Partners for aircraft ownership. I would like to find one or more partners to share in buying and operating an airplane. I’m fairly flexible about the aircraft type, but it should hold two large adults and still have enough weight capacity to hold a reasonable amount of fuel. (C150’s need not apply!). Please call Mike James at (613) 727-9359 or email him at mjames@magma.ca

For Sale

1961 Fourney FIA Aircoupe, only 35 manufactured! Excellent condition and immaculate paint. Maintained to the highest standards. Beautiful plane!

Please contact Chris Trim at        (613) 822-4140 with inquiries!

More on back…


is in full swing!

OAS students can enjoy competitive rates through West Capital Aviation operating out of Constance Lake and Rockcliffe Airport.
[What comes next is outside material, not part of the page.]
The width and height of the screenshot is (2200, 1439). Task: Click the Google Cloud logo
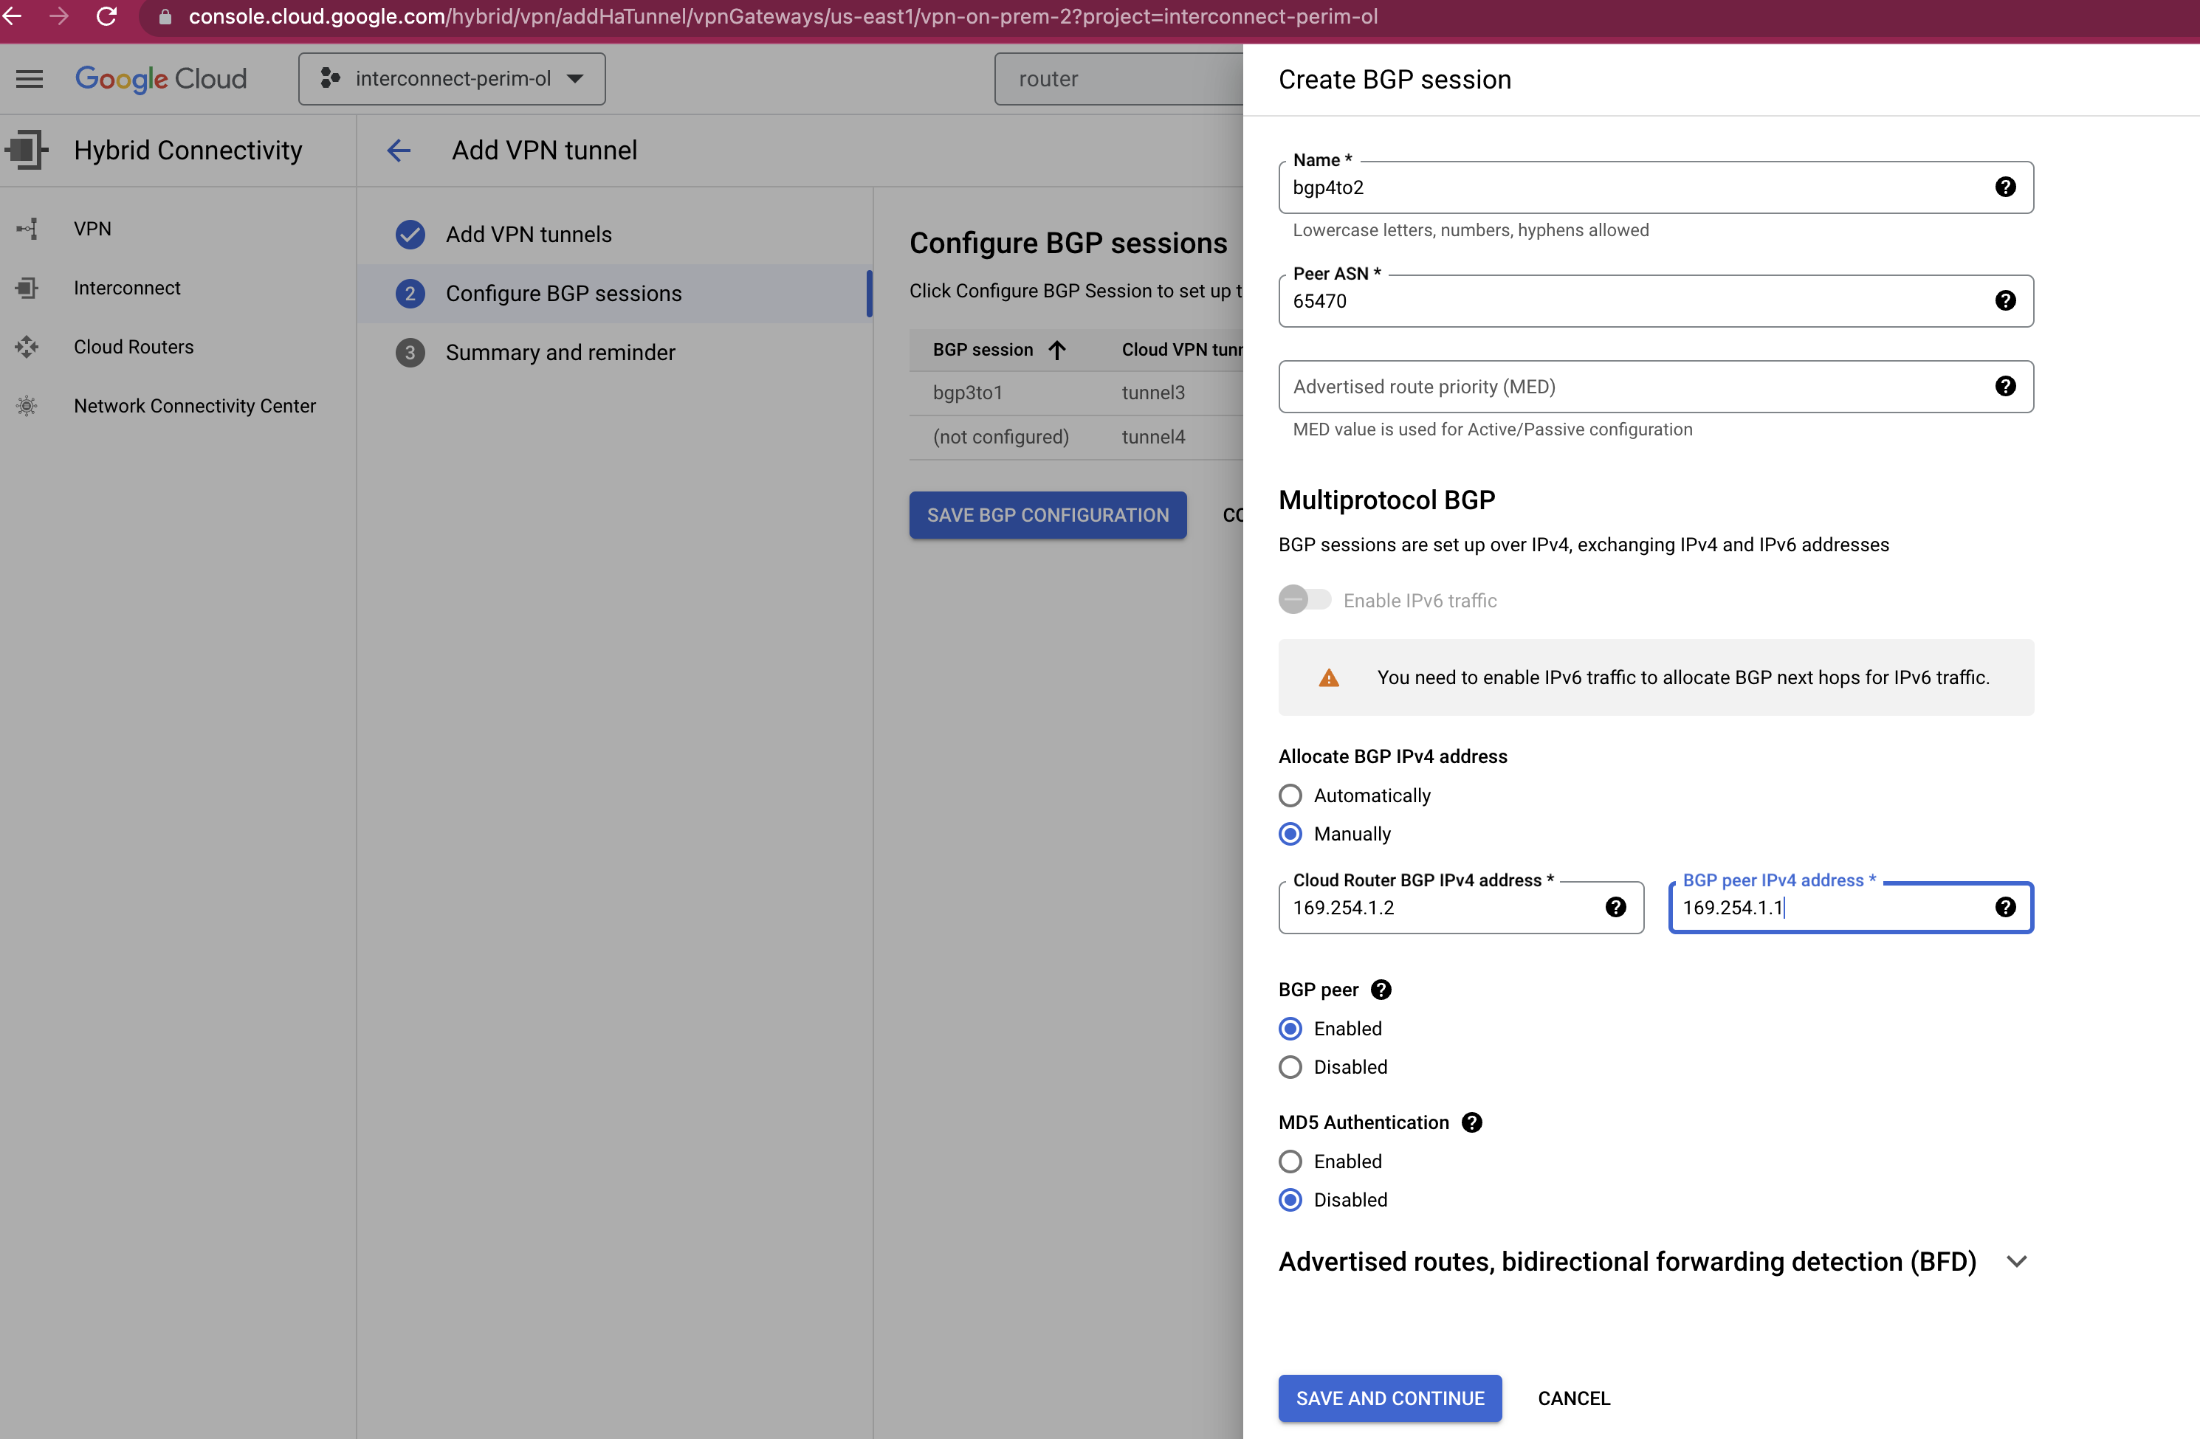[160, 79]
Any OAS student sent out to train at West Capital enjoys the benefit of not having to pay any membership fees and the ground portion is included in your package. (Not to mention OAS gets a small finder’s fee!) See Teri for package details.

Have you been over to the National Capital Aviation Museum lately? The Museum is putting together some great exhibits to commemorate the 100 years of powered flight being celebrated in 2003. The Museum is located off the Rockcliffe Parkway near the river or can be reached online at www.aviation.nmstc.ca.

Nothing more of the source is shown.